狄遠赫被狗子們的眼神看得心里發毛,仔細打量它們,又說不出有哪里不對勁,他對自己弟弟喊道,“確定是在這里嗎,我找不到。”
“是那里。”森芒拿著毛巾給狗狗們一只只擦毛,“在黑色的大圓石頭旁邊。”
“我找找。”狄遠赫穿著短褲和大板拖,在黑色大圓石旁找了一圈沒找著,反而卷起了腳下的一層泥沙,把原本清澈的河水弄濁了一片。
他站在葡子江中,向周圍望了一圈,看到了四五米開外被石頭遮住陰影處有白色物體。
“阿芒,我找到了。

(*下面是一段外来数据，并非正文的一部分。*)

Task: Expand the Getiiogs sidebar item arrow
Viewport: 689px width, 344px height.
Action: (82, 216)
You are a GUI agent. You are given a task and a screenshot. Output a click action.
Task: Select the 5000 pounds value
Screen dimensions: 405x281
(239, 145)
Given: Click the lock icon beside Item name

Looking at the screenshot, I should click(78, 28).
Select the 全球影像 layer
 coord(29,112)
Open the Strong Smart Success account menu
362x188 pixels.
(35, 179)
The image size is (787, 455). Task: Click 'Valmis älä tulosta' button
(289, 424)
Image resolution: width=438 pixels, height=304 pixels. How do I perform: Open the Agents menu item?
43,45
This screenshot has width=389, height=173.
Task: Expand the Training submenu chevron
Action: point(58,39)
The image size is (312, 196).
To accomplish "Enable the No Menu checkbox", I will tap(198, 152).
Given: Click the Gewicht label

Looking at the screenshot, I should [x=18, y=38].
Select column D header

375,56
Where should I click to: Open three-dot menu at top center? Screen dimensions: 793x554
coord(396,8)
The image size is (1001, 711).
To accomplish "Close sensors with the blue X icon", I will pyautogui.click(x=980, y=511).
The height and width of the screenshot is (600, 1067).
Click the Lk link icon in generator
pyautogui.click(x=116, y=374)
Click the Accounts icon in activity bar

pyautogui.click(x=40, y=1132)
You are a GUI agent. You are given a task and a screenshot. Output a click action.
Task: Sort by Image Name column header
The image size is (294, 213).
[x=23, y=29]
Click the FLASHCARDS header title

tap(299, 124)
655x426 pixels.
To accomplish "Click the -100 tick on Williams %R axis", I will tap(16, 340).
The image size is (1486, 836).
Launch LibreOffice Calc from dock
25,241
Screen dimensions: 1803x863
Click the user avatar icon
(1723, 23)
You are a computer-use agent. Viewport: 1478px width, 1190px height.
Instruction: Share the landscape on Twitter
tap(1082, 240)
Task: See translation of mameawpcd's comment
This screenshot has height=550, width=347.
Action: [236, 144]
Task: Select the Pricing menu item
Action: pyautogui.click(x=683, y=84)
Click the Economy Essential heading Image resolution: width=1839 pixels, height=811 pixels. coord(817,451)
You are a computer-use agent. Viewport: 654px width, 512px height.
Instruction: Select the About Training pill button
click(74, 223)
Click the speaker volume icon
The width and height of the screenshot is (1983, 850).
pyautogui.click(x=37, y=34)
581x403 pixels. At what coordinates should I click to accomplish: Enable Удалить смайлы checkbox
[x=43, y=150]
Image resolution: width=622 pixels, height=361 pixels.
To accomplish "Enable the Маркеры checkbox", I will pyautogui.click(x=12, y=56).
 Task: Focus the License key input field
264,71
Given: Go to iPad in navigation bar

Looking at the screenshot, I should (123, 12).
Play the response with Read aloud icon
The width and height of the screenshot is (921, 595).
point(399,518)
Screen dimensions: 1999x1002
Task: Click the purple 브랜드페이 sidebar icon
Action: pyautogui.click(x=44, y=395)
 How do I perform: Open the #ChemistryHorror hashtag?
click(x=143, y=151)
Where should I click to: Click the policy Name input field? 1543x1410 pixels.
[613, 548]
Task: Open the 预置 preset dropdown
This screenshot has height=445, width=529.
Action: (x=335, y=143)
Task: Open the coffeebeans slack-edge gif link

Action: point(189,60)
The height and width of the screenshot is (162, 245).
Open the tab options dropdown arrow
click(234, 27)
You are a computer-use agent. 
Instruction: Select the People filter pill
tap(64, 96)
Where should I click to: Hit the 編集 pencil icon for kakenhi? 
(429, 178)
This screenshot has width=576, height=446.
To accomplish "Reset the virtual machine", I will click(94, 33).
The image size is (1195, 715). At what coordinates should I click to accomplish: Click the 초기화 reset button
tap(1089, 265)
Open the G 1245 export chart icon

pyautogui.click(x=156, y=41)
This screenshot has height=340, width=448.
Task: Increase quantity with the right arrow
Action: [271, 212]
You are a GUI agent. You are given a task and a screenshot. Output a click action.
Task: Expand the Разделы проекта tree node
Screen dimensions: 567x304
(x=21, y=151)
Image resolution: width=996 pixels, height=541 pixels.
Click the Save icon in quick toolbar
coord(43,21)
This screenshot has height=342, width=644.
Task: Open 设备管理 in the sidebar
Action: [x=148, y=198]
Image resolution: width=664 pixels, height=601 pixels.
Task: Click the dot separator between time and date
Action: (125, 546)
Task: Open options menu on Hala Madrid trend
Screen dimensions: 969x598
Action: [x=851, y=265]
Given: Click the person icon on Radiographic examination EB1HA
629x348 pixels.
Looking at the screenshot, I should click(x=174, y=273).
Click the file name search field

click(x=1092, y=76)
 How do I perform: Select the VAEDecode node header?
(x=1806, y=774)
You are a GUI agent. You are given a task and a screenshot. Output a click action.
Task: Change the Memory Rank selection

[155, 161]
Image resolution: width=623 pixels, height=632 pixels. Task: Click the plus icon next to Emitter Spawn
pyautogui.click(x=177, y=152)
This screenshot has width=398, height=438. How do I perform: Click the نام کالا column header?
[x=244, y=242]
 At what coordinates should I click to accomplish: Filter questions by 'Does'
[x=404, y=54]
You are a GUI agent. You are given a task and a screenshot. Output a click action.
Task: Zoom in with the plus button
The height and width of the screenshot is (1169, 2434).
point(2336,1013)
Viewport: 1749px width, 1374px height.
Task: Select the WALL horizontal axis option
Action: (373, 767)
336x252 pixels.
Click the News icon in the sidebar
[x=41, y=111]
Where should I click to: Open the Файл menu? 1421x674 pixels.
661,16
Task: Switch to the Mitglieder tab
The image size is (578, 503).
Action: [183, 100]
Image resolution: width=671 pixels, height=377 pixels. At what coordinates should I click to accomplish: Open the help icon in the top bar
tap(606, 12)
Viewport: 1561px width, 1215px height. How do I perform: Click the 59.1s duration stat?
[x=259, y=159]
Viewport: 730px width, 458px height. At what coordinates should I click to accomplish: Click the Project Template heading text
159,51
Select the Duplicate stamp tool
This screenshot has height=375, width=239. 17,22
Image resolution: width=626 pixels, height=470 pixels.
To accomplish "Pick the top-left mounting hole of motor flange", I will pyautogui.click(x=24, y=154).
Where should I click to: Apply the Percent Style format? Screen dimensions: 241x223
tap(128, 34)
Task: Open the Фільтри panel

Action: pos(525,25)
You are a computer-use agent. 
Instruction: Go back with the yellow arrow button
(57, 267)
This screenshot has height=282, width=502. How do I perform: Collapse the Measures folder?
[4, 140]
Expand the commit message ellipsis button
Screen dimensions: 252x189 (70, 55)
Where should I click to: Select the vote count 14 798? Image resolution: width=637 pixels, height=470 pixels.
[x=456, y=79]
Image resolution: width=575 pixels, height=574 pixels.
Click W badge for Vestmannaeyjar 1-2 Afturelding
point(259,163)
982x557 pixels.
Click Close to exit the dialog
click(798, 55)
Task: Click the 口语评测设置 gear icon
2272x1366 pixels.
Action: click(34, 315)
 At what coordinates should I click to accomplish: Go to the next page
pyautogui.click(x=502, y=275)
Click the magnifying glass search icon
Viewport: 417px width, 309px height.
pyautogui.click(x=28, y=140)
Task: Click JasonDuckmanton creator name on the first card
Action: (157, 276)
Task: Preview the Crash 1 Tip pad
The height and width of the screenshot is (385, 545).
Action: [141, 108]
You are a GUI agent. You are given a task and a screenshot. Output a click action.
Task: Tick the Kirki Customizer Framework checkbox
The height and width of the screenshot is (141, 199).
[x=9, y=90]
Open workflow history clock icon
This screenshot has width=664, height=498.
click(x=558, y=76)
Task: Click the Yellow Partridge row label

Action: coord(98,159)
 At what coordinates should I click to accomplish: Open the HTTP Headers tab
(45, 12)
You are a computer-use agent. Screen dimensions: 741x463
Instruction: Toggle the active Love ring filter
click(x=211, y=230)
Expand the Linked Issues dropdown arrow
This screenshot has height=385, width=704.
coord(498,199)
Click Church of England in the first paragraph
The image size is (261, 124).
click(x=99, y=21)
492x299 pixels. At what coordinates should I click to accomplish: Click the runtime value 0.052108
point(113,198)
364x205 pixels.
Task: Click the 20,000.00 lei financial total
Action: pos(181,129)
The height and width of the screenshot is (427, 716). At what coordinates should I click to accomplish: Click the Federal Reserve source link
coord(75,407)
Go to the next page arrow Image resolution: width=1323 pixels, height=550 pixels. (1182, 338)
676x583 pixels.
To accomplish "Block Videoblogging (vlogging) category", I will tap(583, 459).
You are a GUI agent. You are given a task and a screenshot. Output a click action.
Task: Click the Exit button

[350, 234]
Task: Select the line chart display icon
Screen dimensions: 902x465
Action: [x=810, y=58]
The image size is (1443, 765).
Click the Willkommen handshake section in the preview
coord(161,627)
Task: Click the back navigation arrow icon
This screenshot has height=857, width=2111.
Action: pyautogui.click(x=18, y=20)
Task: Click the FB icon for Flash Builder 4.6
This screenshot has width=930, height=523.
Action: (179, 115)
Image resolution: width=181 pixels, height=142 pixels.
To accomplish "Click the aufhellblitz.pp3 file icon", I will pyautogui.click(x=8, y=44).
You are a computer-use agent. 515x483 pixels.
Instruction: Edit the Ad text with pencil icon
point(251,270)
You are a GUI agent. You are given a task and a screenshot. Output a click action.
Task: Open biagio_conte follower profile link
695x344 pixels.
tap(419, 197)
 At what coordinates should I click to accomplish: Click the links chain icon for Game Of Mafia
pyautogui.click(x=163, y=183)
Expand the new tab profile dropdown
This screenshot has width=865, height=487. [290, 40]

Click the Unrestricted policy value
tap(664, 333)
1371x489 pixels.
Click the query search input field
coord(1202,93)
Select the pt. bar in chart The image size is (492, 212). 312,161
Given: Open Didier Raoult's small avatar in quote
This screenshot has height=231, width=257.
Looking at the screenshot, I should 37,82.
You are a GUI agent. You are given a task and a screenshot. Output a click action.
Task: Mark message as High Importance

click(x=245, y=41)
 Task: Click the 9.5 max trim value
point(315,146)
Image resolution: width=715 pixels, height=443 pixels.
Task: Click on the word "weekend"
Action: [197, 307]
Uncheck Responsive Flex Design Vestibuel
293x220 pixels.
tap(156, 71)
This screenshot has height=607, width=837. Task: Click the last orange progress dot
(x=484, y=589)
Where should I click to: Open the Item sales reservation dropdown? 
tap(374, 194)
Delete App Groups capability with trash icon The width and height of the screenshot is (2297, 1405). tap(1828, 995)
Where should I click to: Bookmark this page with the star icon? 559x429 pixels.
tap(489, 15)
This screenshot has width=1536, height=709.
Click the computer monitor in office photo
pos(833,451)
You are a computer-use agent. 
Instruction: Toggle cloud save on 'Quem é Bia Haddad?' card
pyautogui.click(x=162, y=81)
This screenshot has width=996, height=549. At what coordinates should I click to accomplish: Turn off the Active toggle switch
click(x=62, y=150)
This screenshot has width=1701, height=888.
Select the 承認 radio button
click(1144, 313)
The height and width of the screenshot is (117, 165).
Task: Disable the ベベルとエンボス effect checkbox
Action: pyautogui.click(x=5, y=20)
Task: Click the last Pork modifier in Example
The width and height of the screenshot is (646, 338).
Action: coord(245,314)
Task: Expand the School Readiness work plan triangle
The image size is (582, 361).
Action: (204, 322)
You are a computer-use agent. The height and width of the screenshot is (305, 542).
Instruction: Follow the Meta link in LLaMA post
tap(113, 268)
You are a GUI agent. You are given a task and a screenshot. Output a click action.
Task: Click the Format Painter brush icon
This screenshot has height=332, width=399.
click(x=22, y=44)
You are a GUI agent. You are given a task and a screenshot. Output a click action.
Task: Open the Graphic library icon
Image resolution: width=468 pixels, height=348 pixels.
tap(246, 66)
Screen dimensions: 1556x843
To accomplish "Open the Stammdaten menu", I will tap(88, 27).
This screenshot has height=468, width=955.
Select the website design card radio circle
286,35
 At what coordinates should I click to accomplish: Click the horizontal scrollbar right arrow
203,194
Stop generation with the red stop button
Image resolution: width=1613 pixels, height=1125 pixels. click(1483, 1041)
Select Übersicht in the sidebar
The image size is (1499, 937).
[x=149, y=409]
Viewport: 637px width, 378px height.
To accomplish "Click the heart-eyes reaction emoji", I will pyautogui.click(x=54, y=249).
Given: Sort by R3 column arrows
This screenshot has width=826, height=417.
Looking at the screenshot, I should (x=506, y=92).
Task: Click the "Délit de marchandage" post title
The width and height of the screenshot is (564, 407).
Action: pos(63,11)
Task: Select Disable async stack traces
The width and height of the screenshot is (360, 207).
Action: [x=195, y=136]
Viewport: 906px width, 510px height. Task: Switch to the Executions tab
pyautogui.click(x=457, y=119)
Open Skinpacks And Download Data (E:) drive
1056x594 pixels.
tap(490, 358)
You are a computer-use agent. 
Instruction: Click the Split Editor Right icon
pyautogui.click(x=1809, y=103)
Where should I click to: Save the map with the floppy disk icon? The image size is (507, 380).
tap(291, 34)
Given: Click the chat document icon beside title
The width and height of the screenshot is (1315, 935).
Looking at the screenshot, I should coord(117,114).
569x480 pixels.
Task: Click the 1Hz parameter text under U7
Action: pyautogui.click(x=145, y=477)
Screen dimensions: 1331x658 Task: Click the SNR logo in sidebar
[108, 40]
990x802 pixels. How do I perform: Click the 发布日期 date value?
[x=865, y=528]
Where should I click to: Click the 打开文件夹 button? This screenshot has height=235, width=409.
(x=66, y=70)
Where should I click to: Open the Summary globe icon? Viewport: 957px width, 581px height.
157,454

”狄遠赫走幾步撿起梳子,順便清洗干凈上面的泥灰,“阿芒,看什么呢”
森芒不說話,抬頭看著天空。
空氣的濕度比前兩天要重,濃霧纏繞在山間,暮色越來越濃,太陽在濃霧的遮擋下出現了一個環暈,空氣清新透明。
青蛙在河邊潮濕的蕨類植物中呱呱叫著,聒噪程度不比灌木叢和喬木上的蟬鳴差,
“當然是看太陽。”森芒隔了好一會才回哥哥的話,“哥哥,明天我們帶狗狗們去看日出吧。”
“可以啊。”狄遠赫爽快答應了,“反正住在山上,天一黑什么都干不了,只能睡覺。”
“這樣的作息很適合看日出。”
晚上的驅蚊煙燃了一夜,艾香彌漫著整個哨所。
如果說和一個哥哥擠一張床是一件痛苦的事情,那么比這痛苦的是和兩個哥哥一起擠。
沒有空調,加上和兩個大男人睡一床,堪比夏天睡覺不開空調不開風扇,反而開小太陽取暖器一樣。
早上起來的時候,森芒的臉色是臭的。
他一邊刷牙,一邊考慮自制吊床成功的概率,雖然沒有親自動手試過,但應該不是很難,他相信自己一定能成功。
這個念頭終止于他看到床底下有張行軍床。
“阿芒,昨天睡得好嗎”狄遠赫拿出今天的早餐遞給了自己弟弟,“來,吃面包。”
森芒接過了他手中的面包,滿臉寫著不高興,“睡在你旁邊好熱,你們兩個都好熱,我出了一身汗。”
說著,伸手握住自己哥哥的手,“你看,你的手比我的熱多了。”
兩只手握在一起,大的那只足足比小的那只大了一倍多,涼涼的溫度從對方的掌心中傳遞過來,狄遠赫感受到風吹過了自己的耳邊。
他很快松開了手,揉了揉弟弟柔軟的頭發,“快走吧,不然趕不上日出了。”
在這片荒無人煙的山野中,每天有兩次充滿活力的時刻,一次是早晨日出,一次是傍晚日落。
現在外面的天灰蒙蒙的,狄遠赫昨天看過地圖了,最好的日出地點離哨所很近,走幾百米就到了。
狄遠赫一手牽著弟弟,一手拿著登山杖,終于趕在日出的前幾分鐘來到了目的地。
狗狗們歡騰地圍在他們身邊,在太陽出來的那一刻,它們都安靜了。
幾朵厚重的積云飄在天邊,但沒有攔住初升的太陽,金色的光芒穿過地平線和森林,在這一刻山野和森林驚人的美麗,挺拔的松樹用它的軀干輕輕掩護著幼樹。